チベットでの貨幣流通の歴史(1/2ページ)
インド・ニンマカレッジ客員教授、浄土宗高徳寺住職 矢田修真氏
元と明の時代、チベットは中国の一部であり、中央政府はチベットでも一連の行政制度を施行していた。内地の貨幣は、宗教の上層部、政府の歳出、軍人の俸給、宿駅、恩賞、商業貿易などの大口取引に使われた。秤量貨幣の銀を使用していたが、品質の鑑定は容易でなく、そのため16世紀中ごろから入ってきた外国の銀貨が主要な貨幣として流通するようになった。そして清の時代、チベットで貨幣が鋳造されるようになっていった、その流れを追ってみたい。

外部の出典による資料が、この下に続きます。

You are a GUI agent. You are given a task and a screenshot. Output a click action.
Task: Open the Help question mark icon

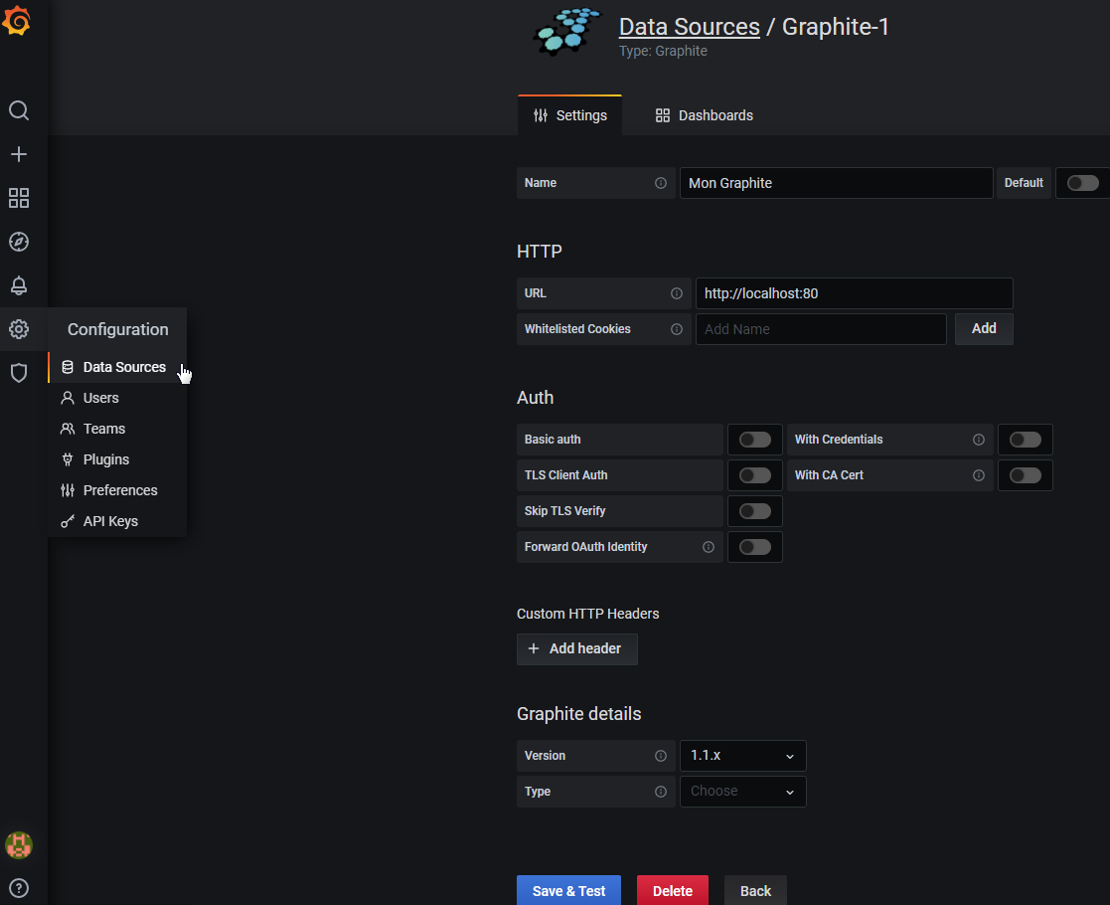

元朝は、チベットを中央政府の一元管理下に置き、宣政院を設けチベットの事務を一手に管理した。銀と交換できる紙幣「宝鈔」「交鈔」「銀鈔」が発行され、社会で最も重要な通貨となり、銀と同時に流通した。『元史』食貨・鈔法には、「中統元年に交鈔が発行され始めた。交鈔は絹を交換単位として、銀50両を絹1千両と交換……。この年の10月にさらに中統元宝鈔が発行され、……1貫は交鈔1両に相当し、2貫が銀1両に相当した」とある。
元王朝は何度も金銭法を改正したが、元の終わりにもっとも広く流通し、最も長く使われたのは、中統と至元の2種類だった。至元通行宝鈔は幅19㌢、長さ27㌢。「弐貫」の額面、穴あき銭の図案があり、偽造者は死刑、告発者には銀5錠と犯人の財産を与えると印刷されている。
チベットでは、元朝によって残された銀のインゴットだけでなく、1959年にはサキャ寺で至元通行宝鈔と中統元宝交鈔が各1枚発見された。元朝がチベットで中央政府の制定した通貨制度を推し進めていたという明らかな証拠である。
紙幣の交換比には規定があり、一定の換算率を維持するために、平準庫を開設して紙幣の価値を調整した。しかし発行が多くなりすぎ、さらに偽造も発生したため、もとの比率を維持することができなくなり、最後には紙幣は人々の信用を失った。これにより銀の使用が次第に広範になっていった。
元の中央政府は大量に銀を調達し、チベットに対する統治を強化しただけではなく、チベットの通貨制度を変えて、チベットの上層部から庶民まで全て中央政府の公布施行する通貨制度を守るようにさせた。それ以来、チベットでは金は次第に貨幣の主流から退き、銀が主要な流通貨幣になった。
銀は秤量貨幣であるため、衡(重さの基準)の制定が極めて重要となった。『論語』の中に、「はかりやますを統一し、制度を細かく定めれば、天下の政治は正しく行われる」と論断されている。チベットの古い典籍『西蔵王統記』にも、ソンツェン・ガンポが「度量衡を定め……偽りの度量衡を使うなかれ」との法令を公布したという記録がある。度量衡は国の経済と人民の生活に深く関わるため、歴代統治者は度量衡の統一を強行し、それによって政治を安定させ経済を発展させてきた。
1368年に建国された明朝では、中央と地方の政治機関が改革され、中央集権が強化された。明政府でも度量衡の管理をきわめて重視した。洪武から嘉靖の200年の間に、度量衡の法令公布は20回近くに及んだ。
清は1644年、首都を北京に定めて、政府機構はほぼ明の制度を踏襲した。清朝は銀と硬貨を併用したが、銀を重んじ貨幣を軽視した。それでもなおチベットには銅銭が流入していた。
ネパールでは1世紀から12世紀まで、土邦(小さい国)が林立していた。ネワール人の大部分は仏教を信奉したが、支配者の大部分はヒンドゥー教徒であった。ネワール人は農業を主とするが、商いにもたけており昔からチベット地区と取引をしていた。